Inflation Hits Highest Point Since 2023 as Mortgage Rates Climb Again
The consumer price index rose 3.8 percent over the 12 months ending in April 2026, the largest annual increase since May 2023. Mortgage rates climbed back above 6.9 percent for a 30-year fixed loan. The Federal Reserve held interest rates steady at its June meeting.
The consumer price index rose 3.8 percent over the 12 months ending in April 2026, the largest annual increase since May 2023. Energy costs, particularly gasoline, drove much of the increase, along with higher food and shelter prices.
The Federal Reserve held interest rates steady at its June 2026 meeting. Fed officials said they needed more evidence that inflation was moving back toward their 2 percent target before cutting rates. The decision disappointed some economists who had expected rate cuts to begin earlier in the year.
Mortgage rates climbed back above 6.9 percent for a 30-year fixed loan by late May 2026, up from 6.71 percent earlier in the spring. The renewed rise pushed some homebuyers toward adjustable-rate mortgages, which offer lower initial rates.
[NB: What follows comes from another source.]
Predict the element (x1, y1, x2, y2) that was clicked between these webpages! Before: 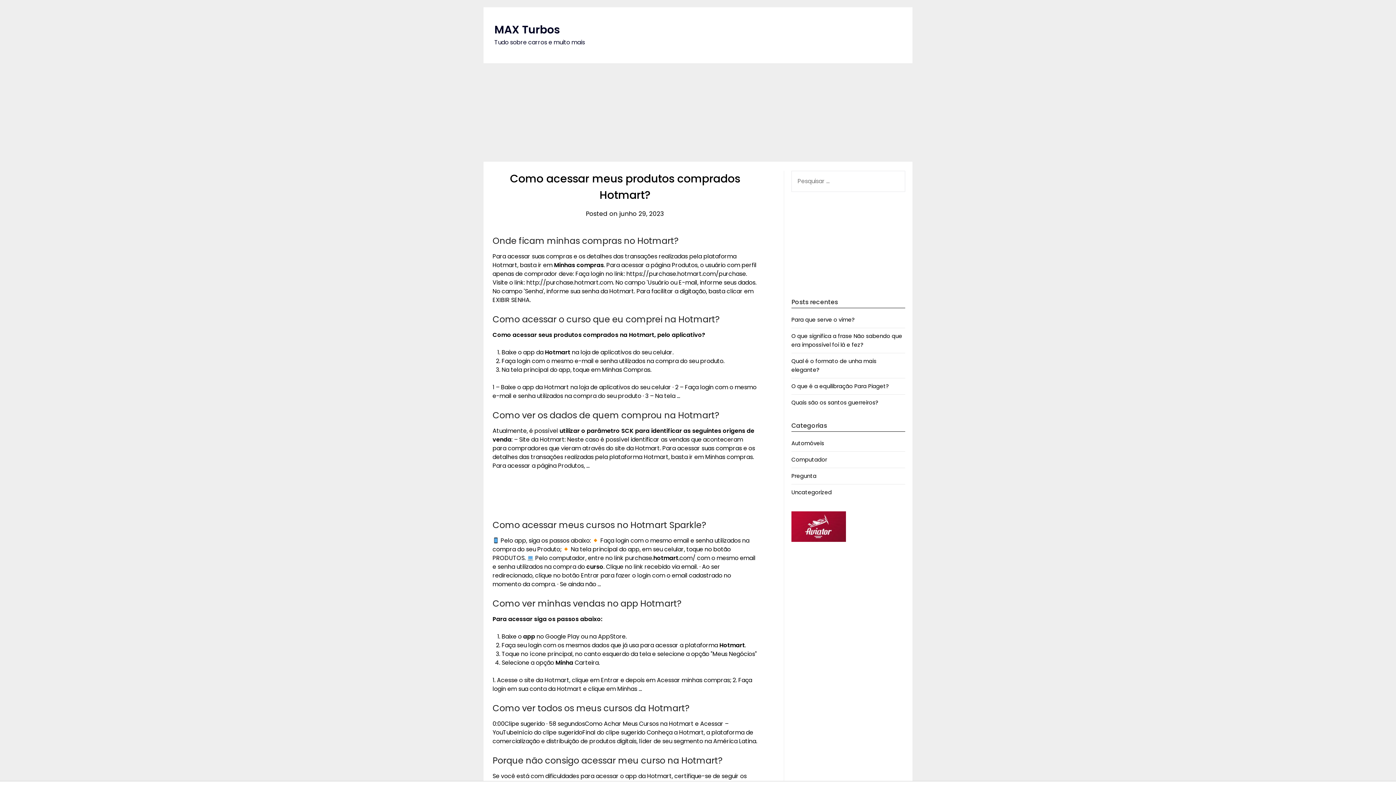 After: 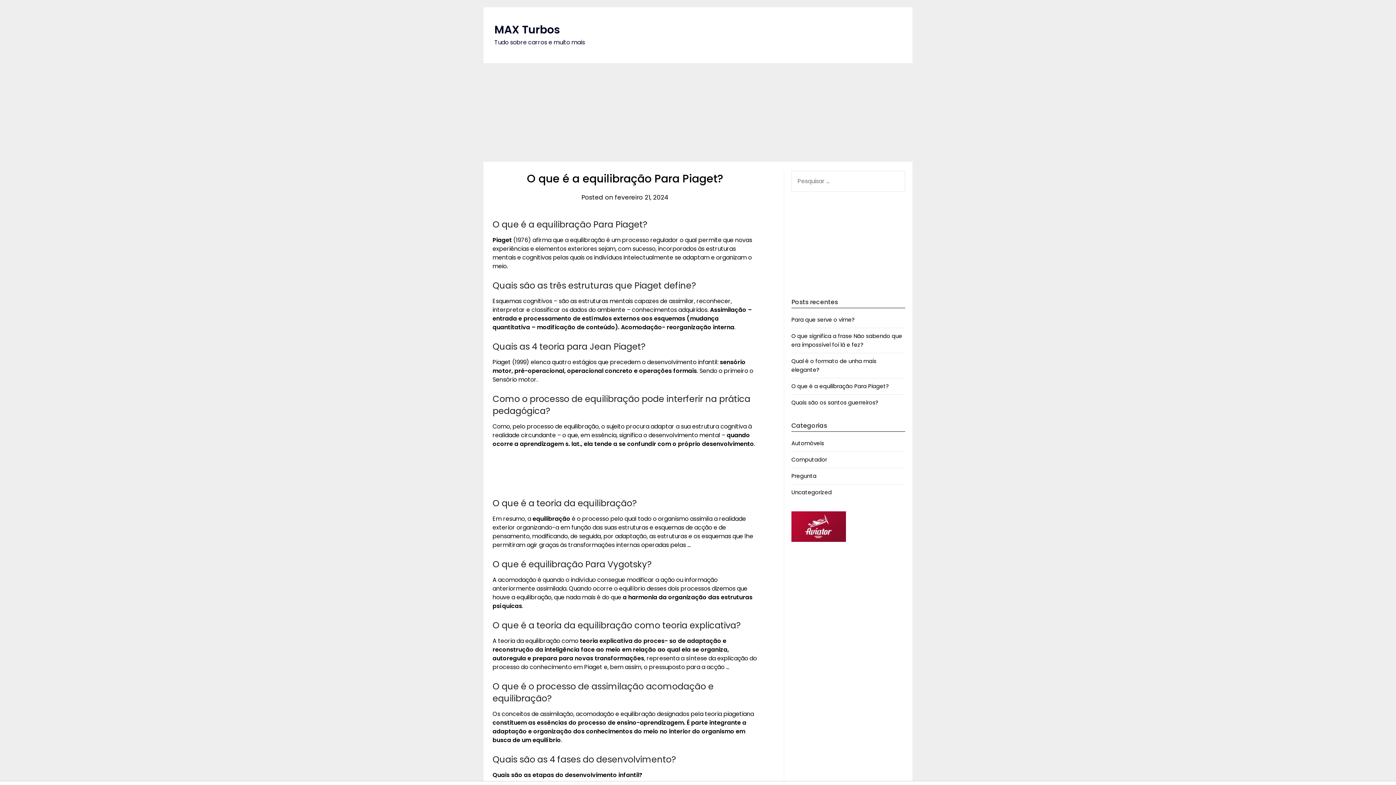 Action: bbox: (791, 382, 889, 390) label: O que é a equilibração Para Piaget?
The adjustable-rate share of mortgage applications rose to nearly 10 percent, the highest since October 2025.
Higher mortgage rates reduce buying power and push monthly payments up significantly. A buyer taking out a 400,000 dollar mortgage at 6.9 percent pays about 2,650 dollars per month in principal and interest, compared to about 2,400 dollars at 6 percent.
A Gallup poll published in May 2026 found that 51 percent of Americans have used buy now, pay later installment plans for online purchases. Financial experts warned that these services carry risks, including late fees and potential damage to credit scores if payments are missed.
Financial advisors recommended that consumers focus on building emergency funds, paying down high-interest debt, and using high-yield savings accounts to protect liquid assets while interest rates remain elevated.